> **Page text**:
------------------------------

Trivariate t-copula
Coding of multivariate t-copula¶
THis code shows how to fit a trivariate t-copula and simulate it
In [1]:
import math
import numpy as np
import scipy as sp
import bokeh as bk
import scipy.optimize as opt
import matplotlib.pyplot as plt
import scipy.stats as stats
import seaborn as sns
import xlwt
from bokeh.plotting import figure, output_file, show
The loglikelihood of a 3D time-varying t-copula
In [2]:
def tCopula_3D_TVP_LL(theta,U,exog12,exog13,exog23,exogNU):
'''Returns -ve LL of the 3-dimension Student R copula'''
T,N = U.shape
k12 = exog12.shape[1]
k13 = exog13.shape[1]
k23 = exog23.shape[1]
kNU = exogNU.shape[1]
beta12 = theta[:k12]
beta13 = theta[k12:k12+k13]
beta23 = theta[k12+k13:k12+k13+k23]
betaNU = theta[k12+k13+k23:]
NUt = 2+np.exp(np.dot(exogNU,betaNU))
rho12 = -1+2/(1+np.exp(np.dot(-exog12,beta12)))
rho13 = -1+2/(1+np.exp(np.dot(-exog13,beta13)))
rho23 = -1+2/(1+np.exp(np.dot(-exog23,beta23)))
RHOt = np.empty((3,3,T))
counter = 0
for tt in np.arange(T):
# allRHOt = np.concatenate((rho12[:tt],rho13[:tt],rho23[:tt]),axis=0)
allRHOt = np.vstack((rho12[tt],rho13[tt],rho23[tt]))
RHOt[:,:,tt] = theta2rho(allRHOt)
if is_pos_def(RHOt[:,:,tt])== 0:
counter = counter+1;
if counter > 0:
LL=1e7
else:
trmU = np.empty((T,N))
LLa = np.empty((T,1))
for tt in np.arange(T):
NU = NUt[tt]
if NU < 100:
trmU[tt,:] = stats.t.ppf(U[tt,:],NU)
else:
trmU[tt,:] = stats.norm.ppf(U[tt,:])
allRHOt = np.vstack((rho12[tt],rho13[tt],rho23[tt]))
RHO = theta2rho(allRHOt)
LLa[tt] = math.lgamma((NU+N)/2) + (N-1)*math.lgamma(NU/2)-N*math.lgamma((NU+1)/2)-0.5*math.log(np.linalg.det(RHO))
t1 = trmU[tt,:].dot(np.linalg.inv(RHO)).dot(trmU[tt,:])
#np.reduce(np.dot,[trmU[tt,:],np.linalg.inv(RHO),trmU[tt,:]])
# Equiv. to t0 =
LLa[tt] = LLa[tt] - ((NU+N)/2)*np.log(1+t1/NU)
LLa[tt] = LLa[tt] + ((NU+1)/2)*sum(np.log(1+(trmU[tt,:]**2/NU)))
LL = -sum(LLa)
print(LL)
return LL
#return LL,rho12,rho13,rho23,NUt
Produce M samples of d-dimensional multivariate t distribution Input: mu = mean (d dimensional numpy array or scalar) Sigma = scale matrix (dxd numpy array) df = degrees of freedom N = # of samples to produce
In [3]:
def multivariatet(mu,Sigma,df,N):
dim = len(Sigma)

------------------------------

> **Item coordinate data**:

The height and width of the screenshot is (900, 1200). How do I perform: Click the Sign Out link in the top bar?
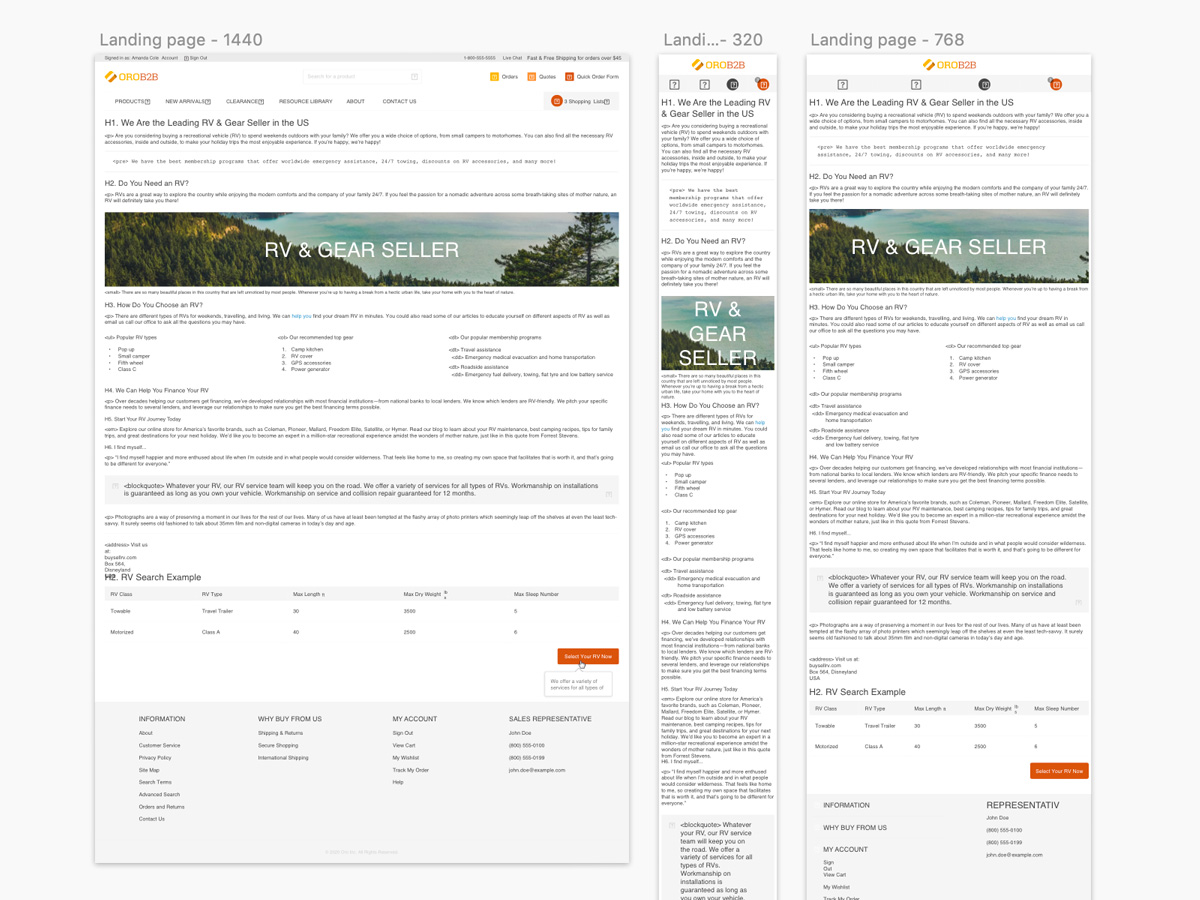click(x=198, y=58)
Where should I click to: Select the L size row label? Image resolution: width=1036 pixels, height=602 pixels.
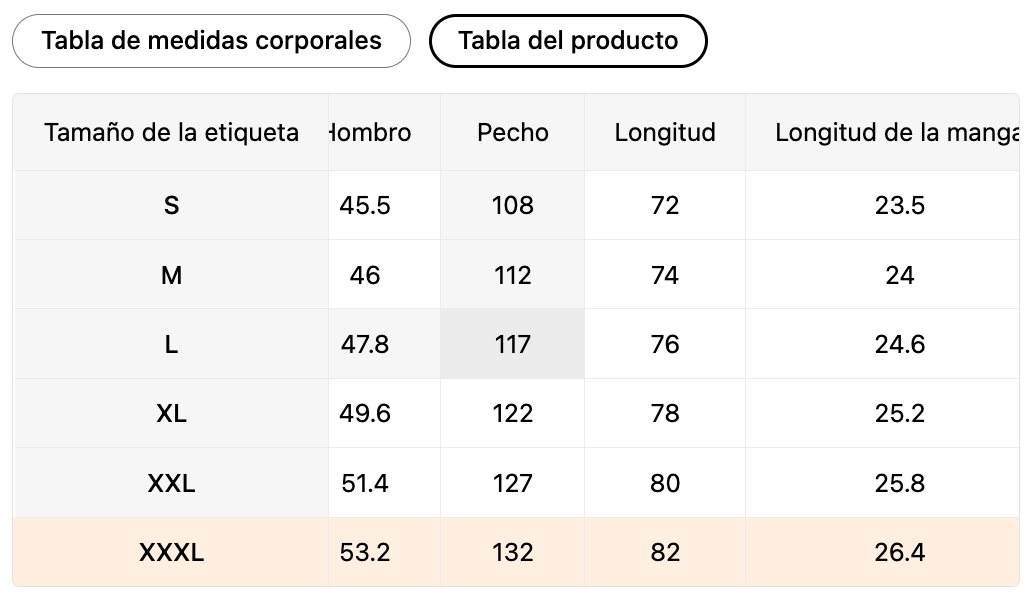click(171, 344)
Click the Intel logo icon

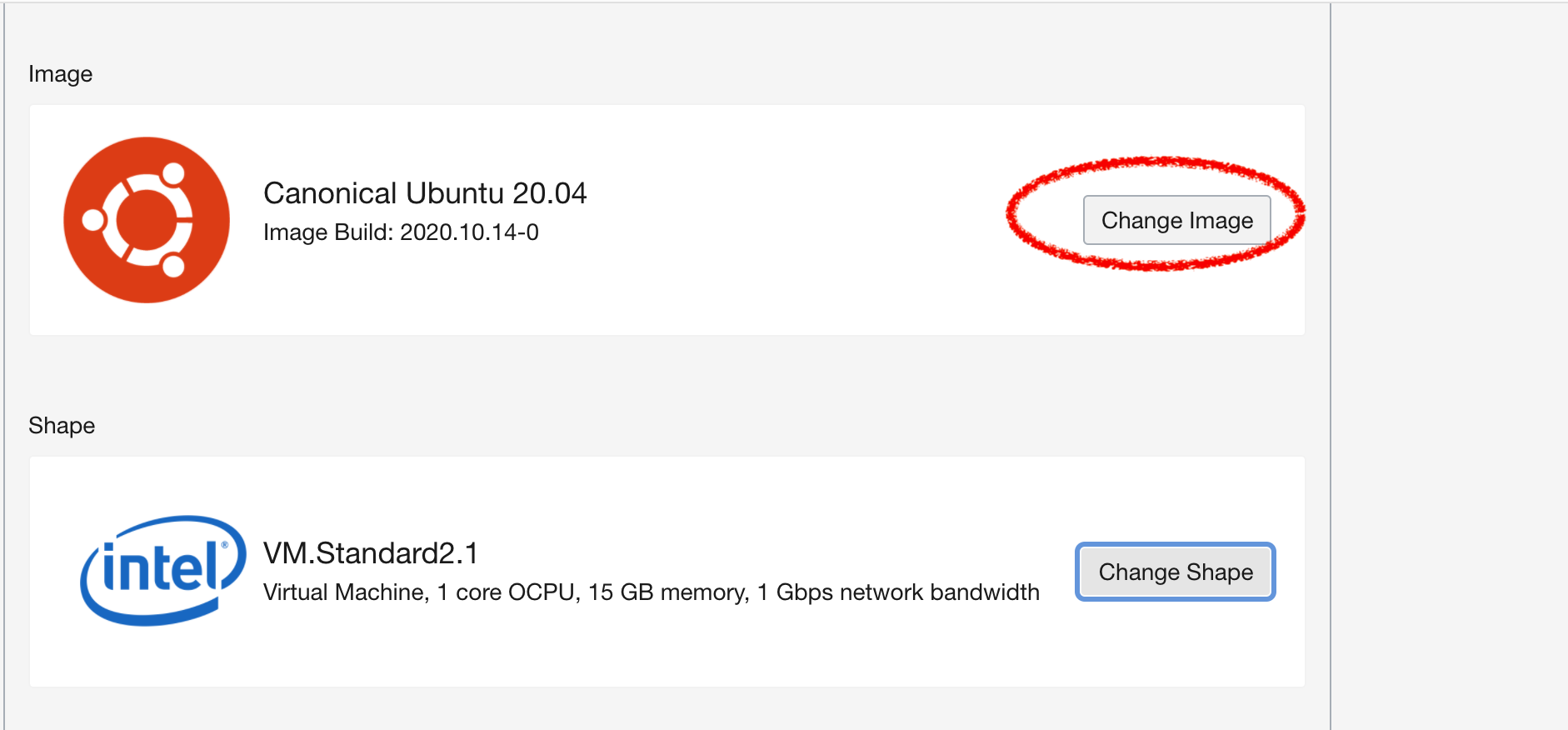pos(163,571)
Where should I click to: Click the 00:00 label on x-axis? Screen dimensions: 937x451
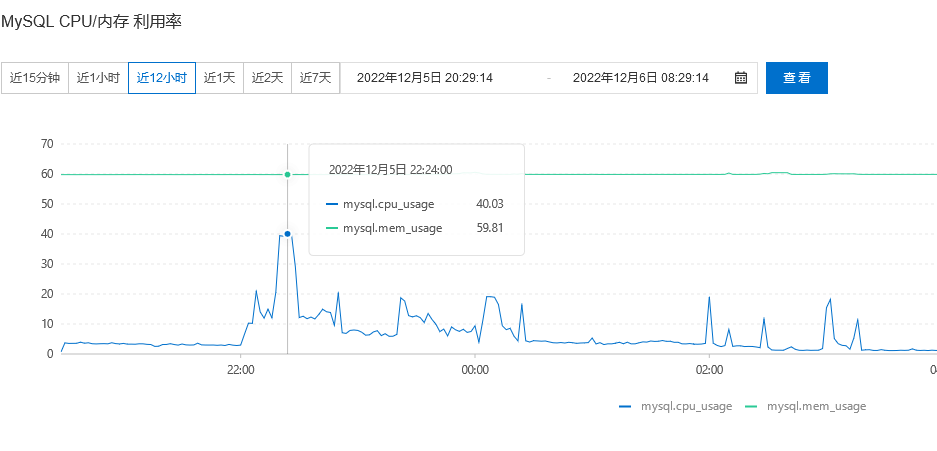(474, 370)
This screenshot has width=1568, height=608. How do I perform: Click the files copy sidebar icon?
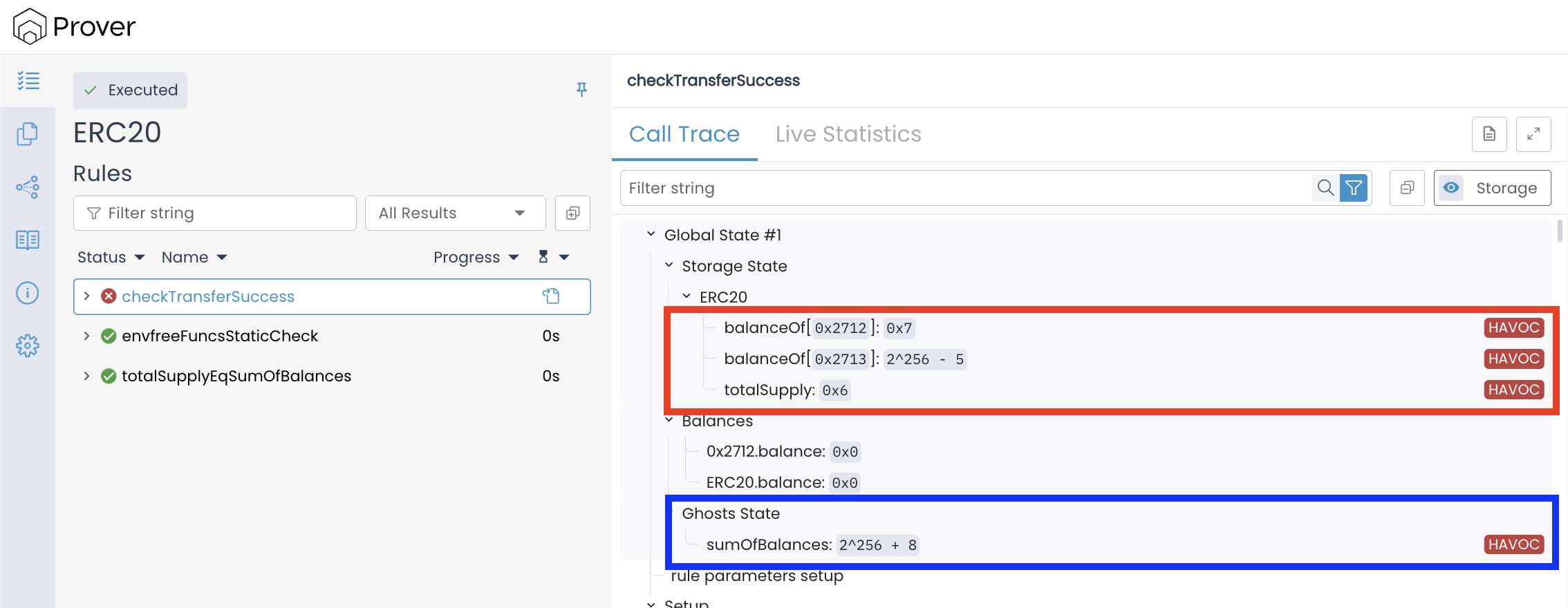(x=28, y=134)
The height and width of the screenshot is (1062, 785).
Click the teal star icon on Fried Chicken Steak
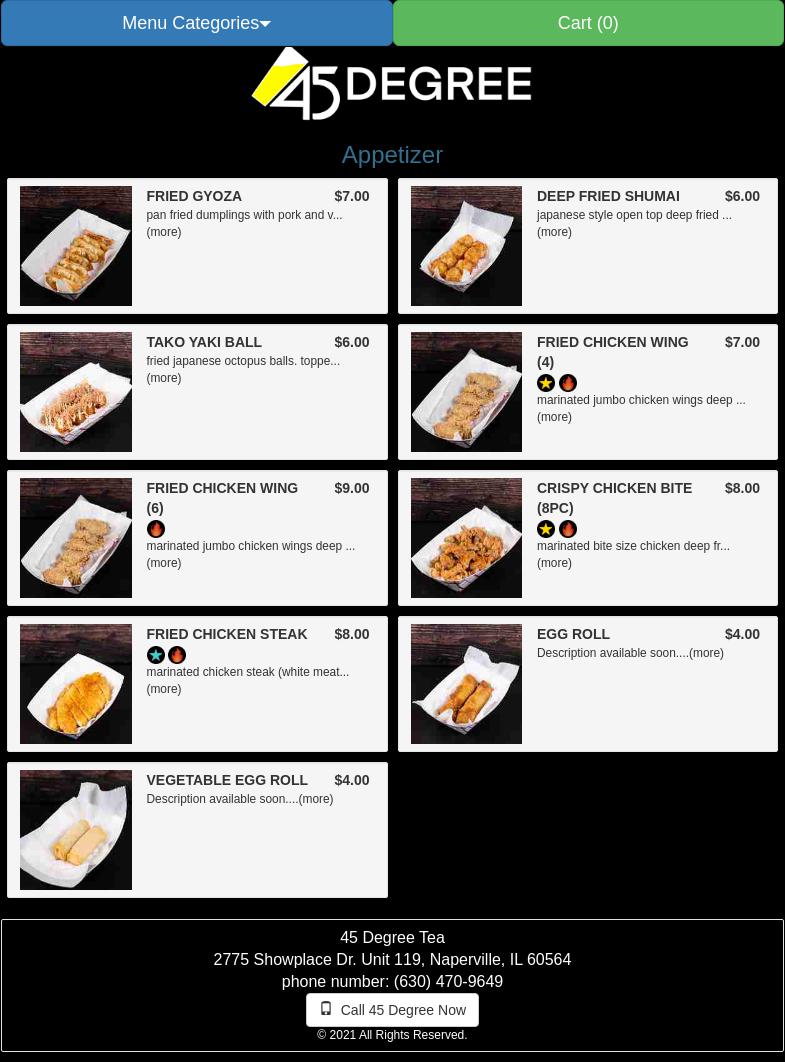[x=155, y=655]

------------------------------

> **The tasks**:
• a. In the t-copula notebook, revise the passage starting with "t1 = trmU[tt,:].dot(np.linalg.inv(RHO)).dot(trmU[tt,:])" and going on through "LL = -sum(LLa)", replacing "LLa" with "logLik".
• b. Pick up the t-copula notebook after its last line and carry it forward.

> **Responses to the tasks**:
• a.
t1 = trmU[tt,:].dot(np.linalg.inv(RHO)).dot(trmU[tt,:])
#np.reduce(np.dot,[trmU[tt,:],np.linalg.inv(RHO),trmU[tt,:]])
# Equiv. to t0 =
logLik[tt] = logLik[tt] - ((NU+N)/2)*np.log(1+t1/NU)
logLik[tt] = logLik[tt] + ((NU+1)/2)*sum(np.log(1+(trmU[tt,:]**2/NU)))
LL = -sum(logLik)

• b.
g = np.tile(np.random.gamma(df/2.,2./df,M),(dim,1)).T
Z = np.random.multivariate_normal(np.zeros(dim),Sigma,N)
return mu + Z/np.sqrt(g)
Multivariate t-student density: output: the density of the given element input: x = parameter (d dimensional numpy array or scalar) mu = mean (d dimensional numpy array or scalar) Sigma = scale matrix (dxd numpy array) df = degrees of freedom d: dimension
In [4]:
def multivariate_t_distribution(x,mu,Sigma,df):
d = len(Sigma)
Num = gamma(1. * (d+df)/2)
Denom = ( gamma(1.*df/2) * pow(df*pi,1.*d/2) * pow(np.linalg.det(Sigma),1./2) * pow(1 + (1./df)*np.dot(np.dot((x - mu),np.linalg.inv(Sigma)), (x - mu)),1.* (d+df)/2))
d = 1. * Num / Denom
return d
Check if a matrix is positive and definite output: 1 (or 0) if the matrix is positive and definite input: x = the matrix (d dimensional numpy array)
In [5]:
def is_pos_def(x):
return np.all(np.linalg.eigvals(x) > 0)
The code below converds code from Kendall's tau to Pearson's correlation
In [6]:
def theta2rho(theta):
m = len(theta)
k = int((1+np.sqrt(1+8*m))/2)
out1 = np.empty((k,k))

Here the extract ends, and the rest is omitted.